I have been thinking about Right speech and apologizing.
Now, in every cultural setting I’m aware of, great emphasis is placed on apologizing in social interactions. We say sorry in all kinds of instances: If we bump into somebody accidentally, if we said something wrong/offensive/hurtful. If we can’t make it on time etc.

I think we all have been in situations where somebody said „I’m sorry“ but didn’t really mean it - it was just a hollow phrase. But when spoken in an earnest, heartfelt way, it can be a cathartic moment for the speaker and a relief or a nod of acknowledgement for the receiver. It can be something like a fresh start for both. What I really like about the phrasing in some suttas (e.g. in MN 61 where the Buddha gives advice to Rahula) is how speaking can affect both – the speaker and the interlocutor.

‘Does this act of speech that I want to do lead to hurting myself, hurting others, or hurting both?

(Ven. Sujato’s translation)

Now, I noticed that in the suttas there is not much apologizing taking place (or I haven’t read the relevant suttas and this post clearly demonstrates my ignorance)

I couldn’t even think of having read a Pali word for apologizing, so I checked the dictionary and found one:

caus. khamāpeti to pacify, to ask one’s pardon, to apologize (the one you’re saying sorry to would be in the accusative)

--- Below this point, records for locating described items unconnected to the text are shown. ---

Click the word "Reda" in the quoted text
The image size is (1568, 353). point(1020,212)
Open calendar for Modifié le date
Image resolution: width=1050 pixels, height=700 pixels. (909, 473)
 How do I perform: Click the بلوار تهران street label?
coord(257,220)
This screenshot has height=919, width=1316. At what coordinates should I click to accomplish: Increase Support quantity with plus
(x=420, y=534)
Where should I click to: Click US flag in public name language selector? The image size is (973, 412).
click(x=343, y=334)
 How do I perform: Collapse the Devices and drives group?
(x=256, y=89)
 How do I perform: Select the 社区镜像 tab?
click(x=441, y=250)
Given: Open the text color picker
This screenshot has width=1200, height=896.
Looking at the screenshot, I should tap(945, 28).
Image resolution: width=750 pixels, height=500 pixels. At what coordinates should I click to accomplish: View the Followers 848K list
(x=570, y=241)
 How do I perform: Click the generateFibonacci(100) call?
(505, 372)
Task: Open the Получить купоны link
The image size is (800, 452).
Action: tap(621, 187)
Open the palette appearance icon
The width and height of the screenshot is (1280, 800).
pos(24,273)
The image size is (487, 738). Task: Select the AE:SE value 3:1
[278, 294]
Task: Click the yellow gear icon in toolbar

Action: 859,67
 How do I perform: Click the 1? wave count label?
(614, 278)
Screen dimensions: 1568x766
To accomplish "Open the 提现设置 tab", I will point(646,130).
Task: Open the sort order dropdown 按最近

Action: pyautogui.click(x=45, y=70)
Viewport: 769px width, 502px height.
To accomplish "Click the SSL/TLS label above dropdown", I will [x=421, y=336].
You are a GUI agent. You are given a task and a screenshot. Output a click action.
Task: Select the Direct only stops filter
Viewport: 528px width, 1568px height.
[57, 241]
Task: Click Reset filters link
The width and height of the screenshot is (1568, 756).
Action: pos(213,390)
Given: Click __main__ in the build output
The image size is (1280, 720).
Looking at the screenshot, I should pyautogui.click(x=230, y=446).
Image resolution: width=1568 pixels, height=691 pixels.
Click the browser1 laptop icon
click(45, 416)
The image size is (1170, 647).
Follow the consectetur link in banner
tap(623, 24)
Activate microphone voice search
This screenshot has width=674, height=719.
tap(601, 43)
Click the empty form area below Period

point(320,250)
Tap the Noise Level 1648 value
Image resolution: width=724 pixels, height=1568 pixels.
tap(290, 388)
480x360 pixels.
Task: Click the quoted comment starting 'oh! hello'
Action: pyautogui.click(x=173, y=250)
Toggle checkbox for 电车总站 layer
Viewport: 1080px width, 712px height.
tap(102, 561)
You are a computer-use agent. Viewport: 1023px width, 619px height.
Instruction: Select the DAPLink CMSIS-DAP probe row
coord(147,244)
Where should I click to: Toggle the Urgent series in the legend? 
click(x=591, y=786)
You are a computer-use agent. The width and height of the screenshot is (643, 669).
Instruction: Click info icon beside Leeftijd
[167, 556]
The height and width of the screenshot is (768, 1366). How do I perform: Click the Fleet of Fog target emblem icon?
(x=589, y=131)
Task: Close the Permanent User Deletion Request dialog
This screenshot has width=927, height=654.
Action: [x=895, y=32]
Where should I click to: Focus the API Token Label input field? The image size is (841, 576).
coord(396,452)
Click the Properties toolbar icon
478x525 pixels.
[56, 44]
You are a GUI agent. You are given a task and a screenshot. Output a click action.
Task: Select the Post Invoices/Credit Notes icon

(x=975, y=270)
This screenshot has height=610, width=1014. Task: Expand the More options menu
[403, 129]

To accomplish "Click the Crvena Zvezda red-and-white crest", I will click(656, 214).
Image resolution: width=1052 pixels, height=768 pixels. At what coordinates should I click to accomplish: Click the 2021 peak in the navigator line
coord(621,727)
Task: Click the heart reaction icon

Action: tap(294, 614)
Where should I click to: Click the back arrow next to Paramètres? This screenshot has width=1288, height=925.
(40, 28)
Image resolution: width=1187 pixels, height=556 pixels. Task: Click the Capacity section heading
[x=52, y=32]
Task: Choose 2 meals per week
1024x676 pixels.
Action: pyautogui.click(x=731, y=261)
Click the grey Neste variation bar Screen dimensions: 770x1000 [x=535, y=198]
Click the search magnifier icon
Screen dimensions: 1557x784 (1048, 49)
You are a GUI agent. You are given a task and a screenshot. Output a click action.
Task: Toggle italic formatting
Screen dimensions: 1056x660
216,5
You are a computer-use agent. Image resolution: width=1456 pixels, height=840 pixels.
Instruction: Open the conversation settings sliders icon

I’m interested in other people’s opinions why there is not much about the act of apologizing in the suttas. Is it because of the prescriptive nature? Is it because to acknowldge a mistake is a rather ‚private‘ business? Something you confess to yourself but not necessarily to another person? E.g. in AN 10.176 (and in other suttas) – the focus is clearly on abstaining from acting/speaking in a way that is harmful or non-factual.

There is an entry in Reading Faithfully for „asking forgiveness“ listing some suttas. In AN 9.11 it is (somewhat) equated with ‚cleaning up after yourself‘. In AN 3.91 it’s about „recognizing and dealing with it properly“ which I assume equals to ‚confessing‘ (at least in this sutta).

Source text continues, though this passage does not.